◆ Problem to work on: Report how many lines in the data include the string "will", and add nothing else.

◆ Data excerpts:
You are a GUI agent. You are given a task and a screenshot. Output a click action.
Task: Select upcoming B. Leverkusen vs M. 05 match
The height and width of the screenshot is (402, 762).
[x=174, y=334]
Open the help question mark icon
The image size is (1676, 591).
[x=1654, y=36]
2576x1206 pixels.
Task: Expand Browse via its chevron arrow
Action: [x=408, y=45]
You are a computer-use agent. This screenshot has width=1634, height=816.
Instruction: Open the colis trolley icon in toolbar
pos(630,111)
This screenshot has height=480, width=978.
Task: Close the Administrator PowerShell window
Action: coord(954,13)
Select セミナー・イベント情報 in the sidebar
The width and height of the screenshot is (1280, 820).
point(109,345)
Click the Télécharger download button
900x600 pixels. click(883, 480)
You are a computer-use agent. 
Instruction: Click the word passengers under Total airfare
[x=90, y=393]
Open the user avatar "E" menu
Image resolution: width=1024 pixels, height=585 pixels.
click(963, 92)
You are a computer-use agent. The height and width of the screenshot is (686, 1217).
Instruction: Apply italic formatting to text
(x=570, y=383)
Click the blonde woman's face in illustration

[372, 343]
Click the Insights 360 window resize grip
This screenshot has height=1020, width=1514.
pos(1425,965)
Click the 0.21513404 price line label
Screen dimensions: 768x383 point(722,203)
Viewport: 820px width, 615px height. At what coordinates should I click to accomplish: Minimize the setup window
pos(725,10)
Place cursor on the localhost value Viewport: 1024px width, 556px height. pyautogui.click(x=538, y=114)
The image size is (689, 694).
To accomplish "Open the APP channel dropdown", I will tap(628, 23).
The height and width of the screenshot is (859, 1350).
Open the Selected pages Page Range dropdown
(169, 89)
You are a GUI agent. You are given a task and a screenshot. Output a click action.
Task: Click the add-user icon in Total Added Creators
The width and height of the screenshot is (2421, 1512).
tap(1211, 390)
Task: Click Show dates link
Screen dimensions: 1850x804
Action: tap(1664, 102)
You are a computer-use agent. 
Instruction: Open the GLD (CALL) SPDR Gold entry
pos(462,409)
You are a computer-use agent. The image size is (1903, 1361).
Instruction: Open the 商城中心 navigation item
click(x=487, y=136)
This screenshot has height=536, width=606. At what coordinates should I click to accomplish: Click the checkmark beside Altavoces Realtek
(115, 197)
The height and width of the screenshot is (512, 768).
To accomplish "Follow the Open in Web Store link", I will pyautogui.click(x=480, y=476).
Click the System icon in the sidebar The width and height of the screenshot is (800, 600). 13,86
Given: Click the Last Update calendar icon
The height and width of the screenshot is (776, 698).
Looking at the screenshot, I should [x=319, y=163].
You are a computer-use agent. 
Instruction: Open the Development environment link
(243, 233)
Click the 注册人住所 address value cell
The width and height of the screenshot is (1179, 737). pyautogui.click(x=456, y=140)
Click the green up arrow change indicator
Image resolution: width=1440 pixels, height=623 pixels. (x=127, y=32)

◆ Problem solution: 2